My American parents once came and stayed with my biological parents for six weeks. They explained to them that America doesn’t mean MTV or Saturday nights and that I had gone there to study. They accepted and it was no longer a big deal.
I joined the California Institute of Technology, where I did my research in biochemistry under Linus Pauling, who was a visiting professor there. That’s how I learnt how to make peptide. (Pauling won the Nobel prize for chemistry in 1954 and for peace in 1962, the only person to win the Nobel twice without sharing the prize with anyone.)
Cleaning petri dishes
I worked for four years with Pauling till he died in 1994. It’s a funny story how I met him. He was 90 years old then, sitting in the laboratory with a cap on, when I went up to him and said: “Sir, I have a 4.0 GPA with straight ‘A’s. What does it take for a student to work in your lab?”
He looked up and said: “Well, one has to have dark skin, dark hair and marry me!” So I asked him: “When?” He started laughing. He told me that he didn’t have much work there but needed someone to clean the petri dishes. So I told him: “I will clean the petri dishes. I would just be happy to be around you.”
I would go in the evenings after the students had left and clean the petri dishes and write down what I could see. When he found me keenly observing and writing, he told me: “I want you to be learning about peptides because I am not going to be in this world for too long.” He really gave me hands-on lessons on how to make peptides and a lot of formulations we did together.
If you ask me about my goal, when I was young, it was to win the Nobel! But when I saw elderly people, their wounds and bed sores, how they don’t heal, I thought I could try and do something to heal wounds.
The first peptide that I made is the B2 Actigen, which improves collagen in the skin. While studying and dealing with radioactive particles, I got very sick. I was 22, my skin got dragged out and I was looking very bad. So I thought, “What if I can create that collagen and put it in a cream.” That got a huge reaction and it started selling.
When at Caltech, we had done some work on rust inhibitor and I had helped with the patent that the university got. My professor gave me $70,000 and since I was the inventor, they gave me a green card. I had enough money to start my own company, which I called Activor and I was the first one to start using peptide in cosmetics. Emami’s Fair & Handsome has my peptide in it too. I have independently formulated skin lightening, anti-ageing and sunscreen products for Estee Lauder and Revlon.
Eyeing $100 million
Now my company is called Actiogen, based in Los Angeles. We create scientific peptide-based skincare products on anti-ageing, acne, cleansers, toners, day and night creams, sunscreens and stretch-mark removers. They are functional cosmetics, which aren’t just feel-good and smell-good. We sell online and through info-commercials. In fact, I have just got the FDA approval for an acne patch that we are launching soon. We are hoping for a $100 million turnover with this new product. I also want to bring these acne patches to India.
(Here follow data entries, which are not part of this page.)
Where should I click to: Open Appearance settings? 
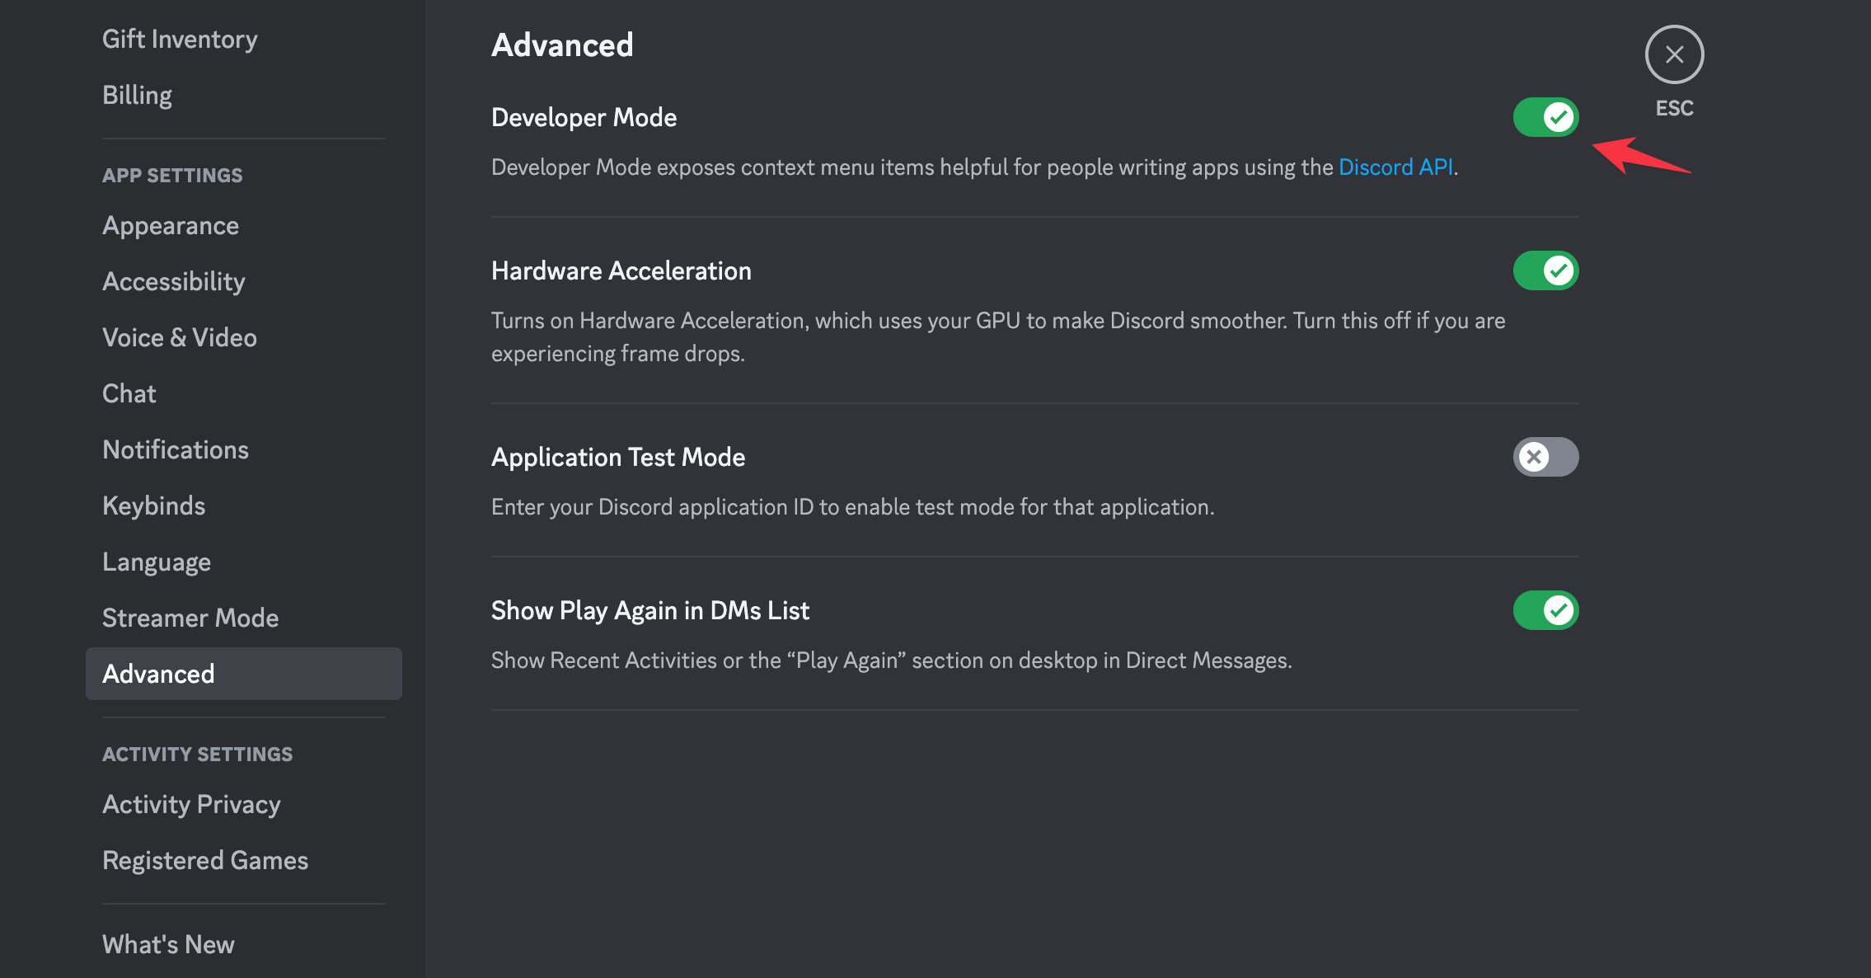tap(171, 225)
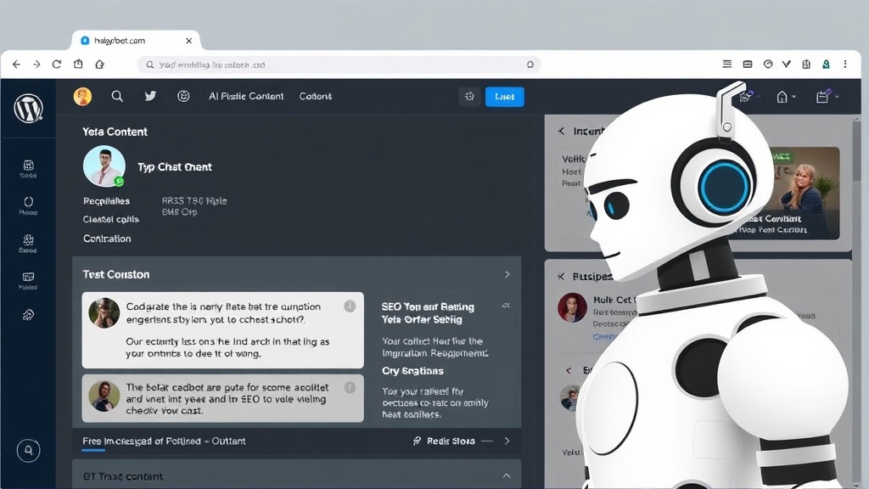Screen dimensions: 869x489
Task: Open search with the magnifier icon
Action: click(117, 96)
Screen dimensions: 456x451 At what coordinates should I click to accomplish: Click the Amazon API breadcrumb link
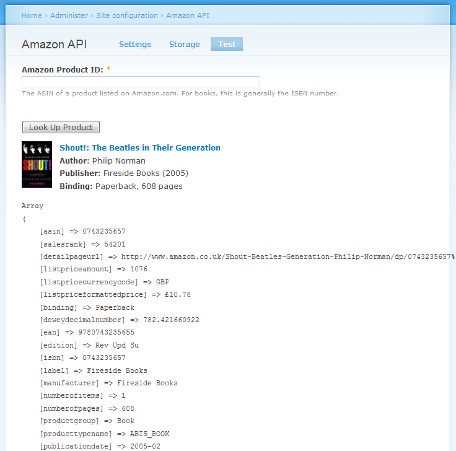point(188,15)
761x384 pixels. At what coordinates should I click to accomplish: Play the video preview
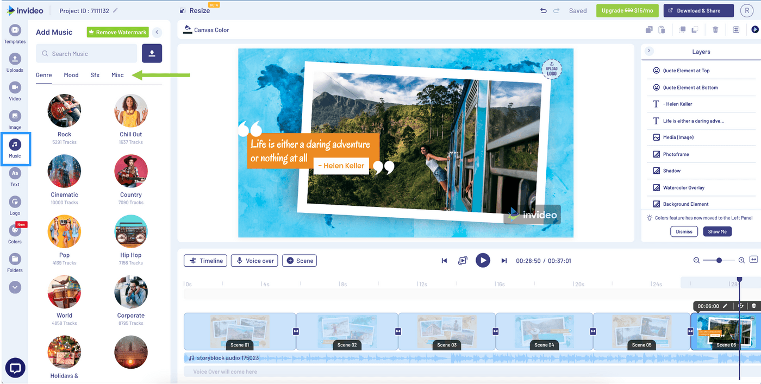point(483,260)
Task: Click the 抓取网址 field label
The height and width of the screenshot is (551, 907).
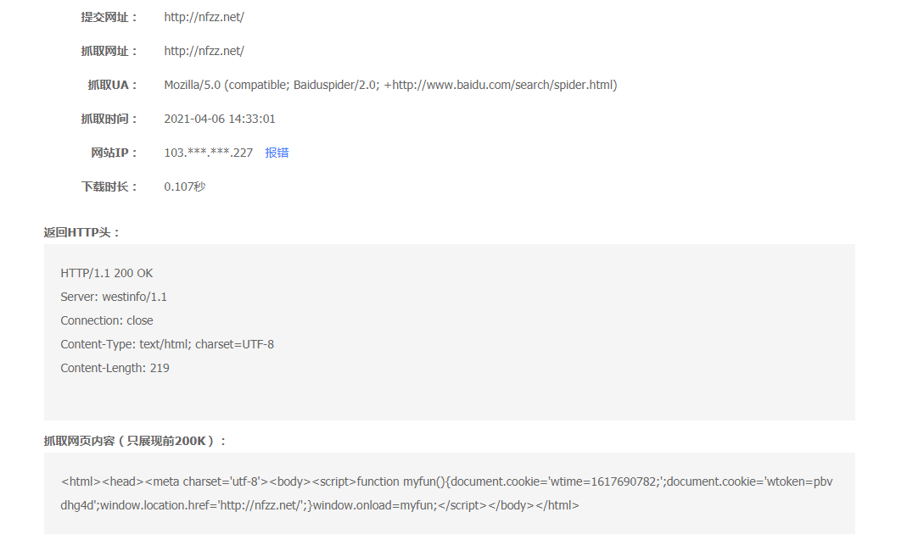Action: click(109, 51)
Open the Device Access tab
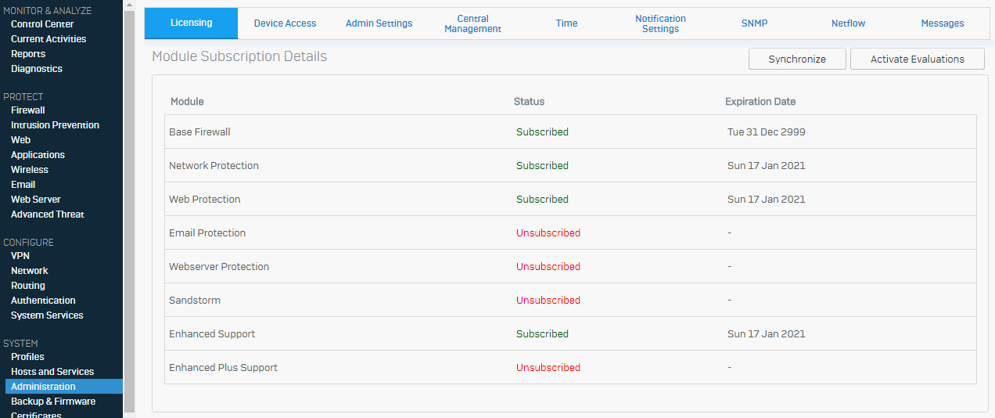Viewport: 995px width, 418px height. [285, 23]
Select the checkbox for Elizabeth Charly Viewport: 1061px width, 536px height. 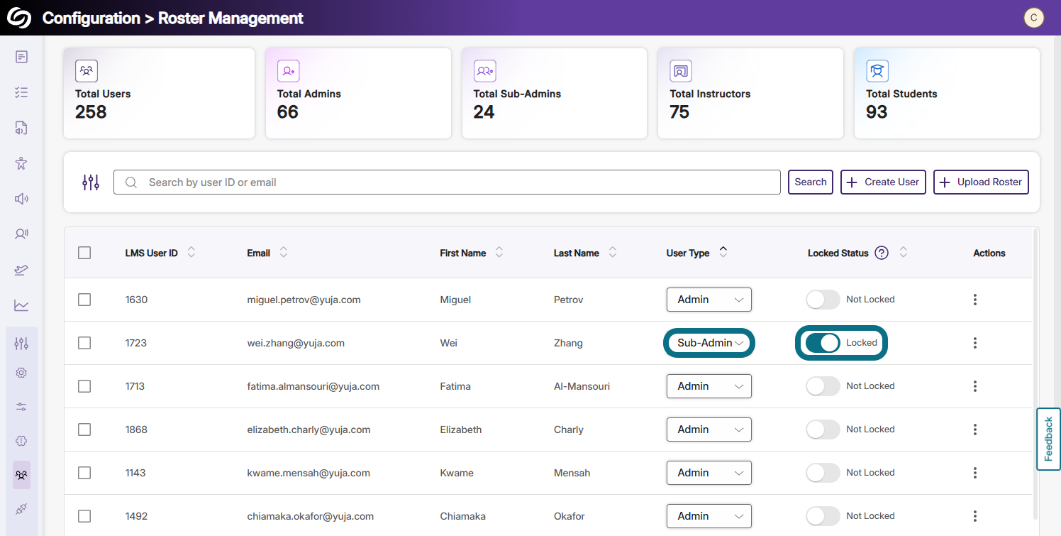(84, 430)
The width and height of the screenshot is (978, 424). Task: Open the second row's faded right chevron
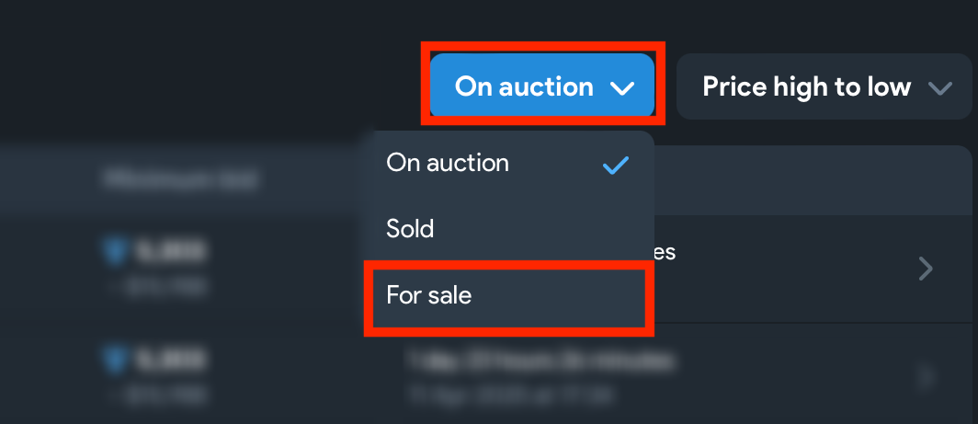tap(927, 377)
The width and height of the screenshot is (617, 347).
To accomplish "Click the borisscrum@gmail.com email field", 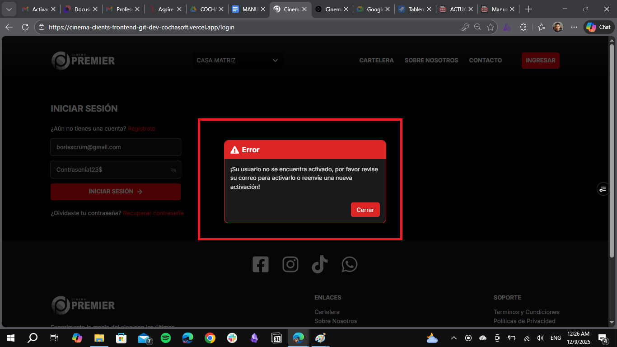I will point(115,147).
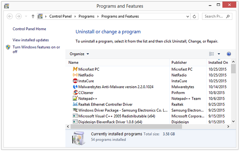Click the CCleaner program icon
Screen dimensions: 240x151
75,93

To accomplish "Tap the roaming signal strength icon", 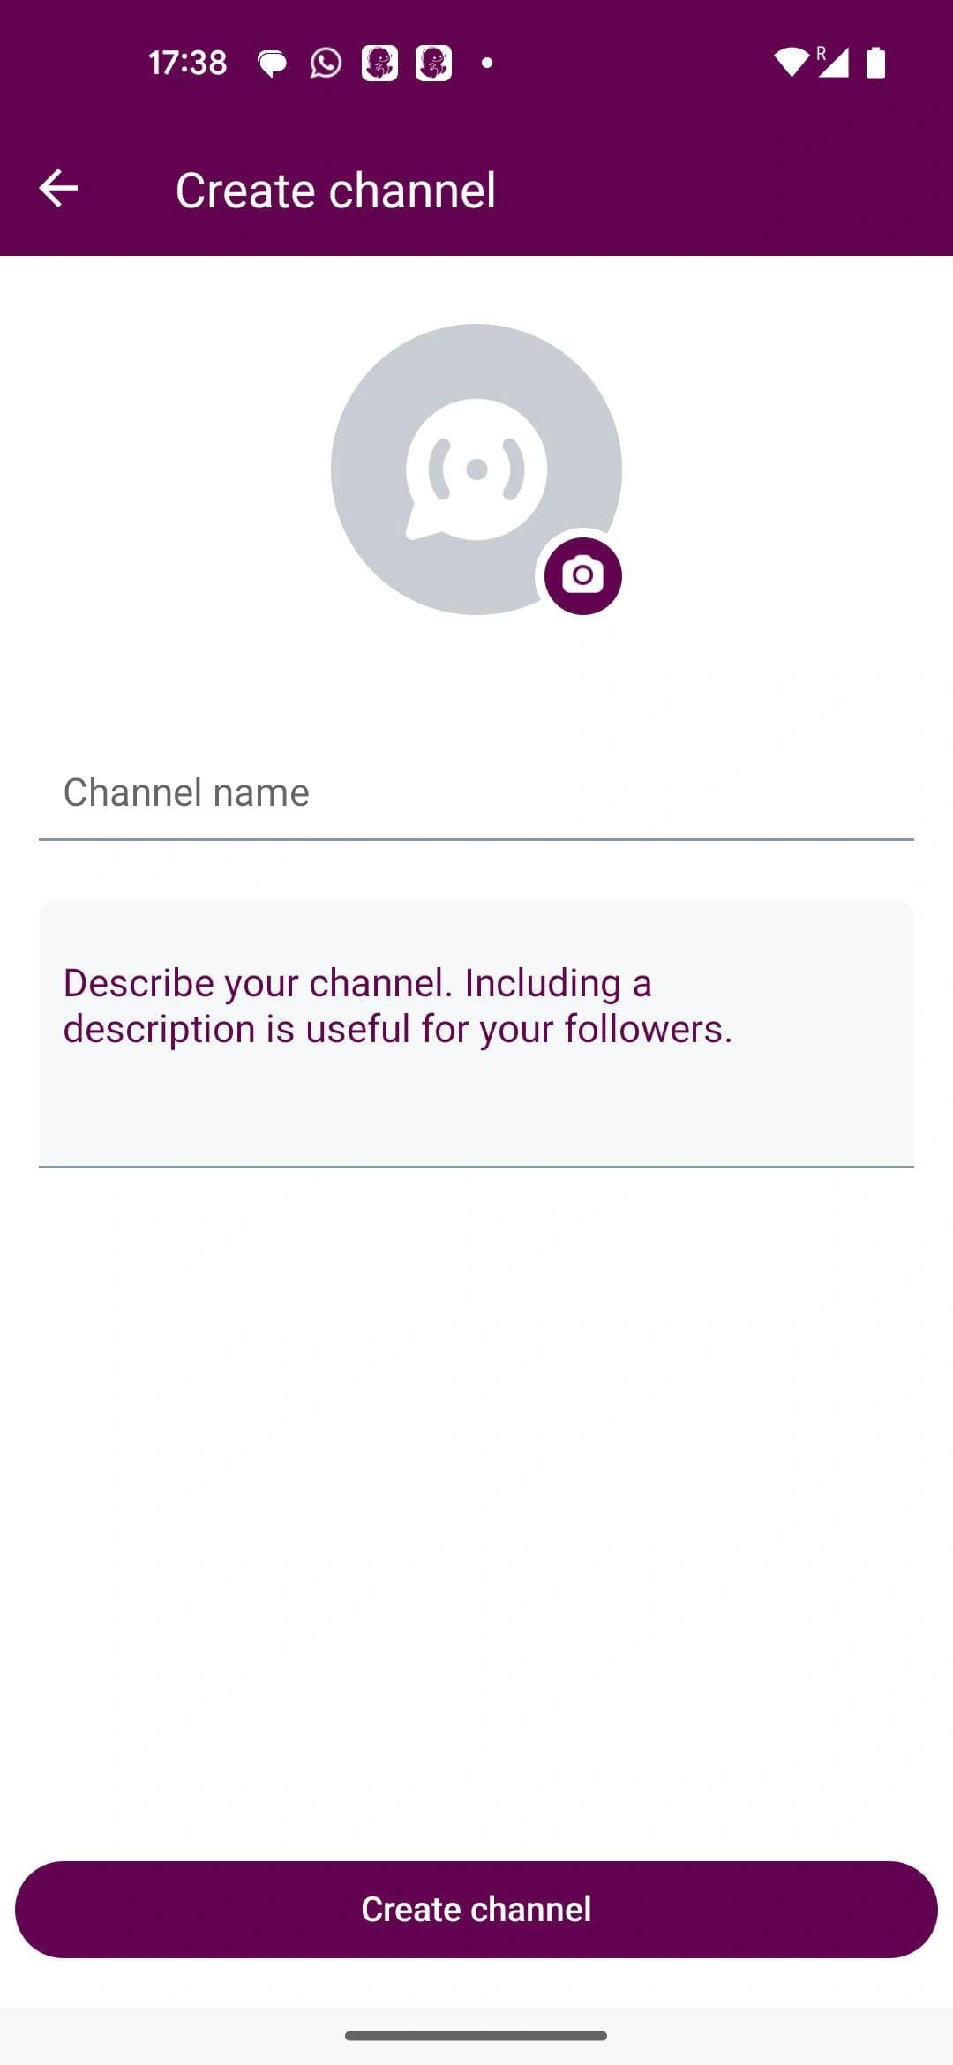I will point(832,62).
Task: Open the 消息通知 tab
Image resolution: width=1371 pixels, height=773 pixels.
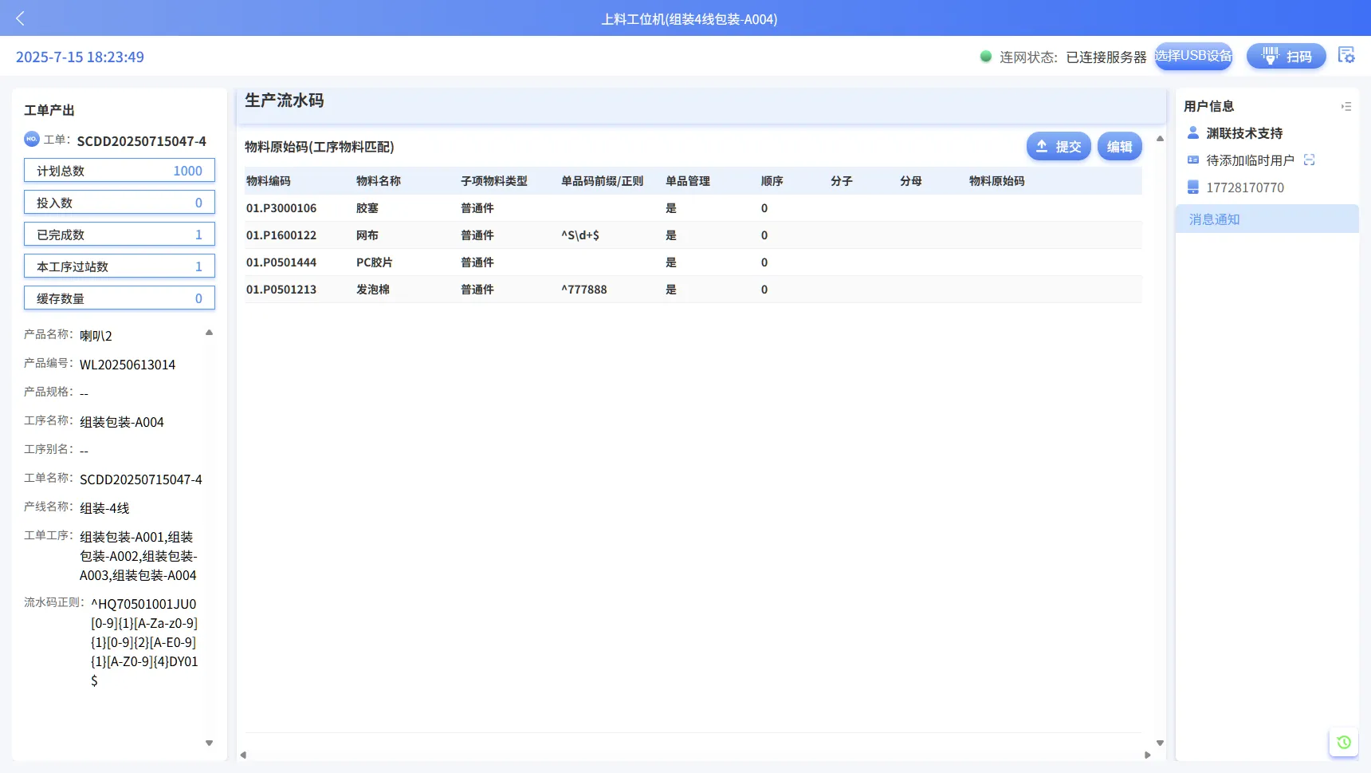Action: [x=1267, y=219]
There are things you do for survival but I am on a path. Like, today, we find DNA and gene sequencing. My goal is to one day sequence all the proteins so we would know exactly where one gets sick because of a protein disorder at a very basic level.
I love Calcutta, keep coming back every year and I built my own house in Salt Lake. I am happy to see more Marwari girls pursuing higher studies, but the priority of finding a good groom still remains. Having gone through that and having worked as a maid, I hope for a day in India when people, irrespective of their status and gender, will treat each other as equal.
I think I had a destiny that I asked for. I believe in the law of attraction. If you want something and you don’t have ifs or buts, you will get it. No matter what.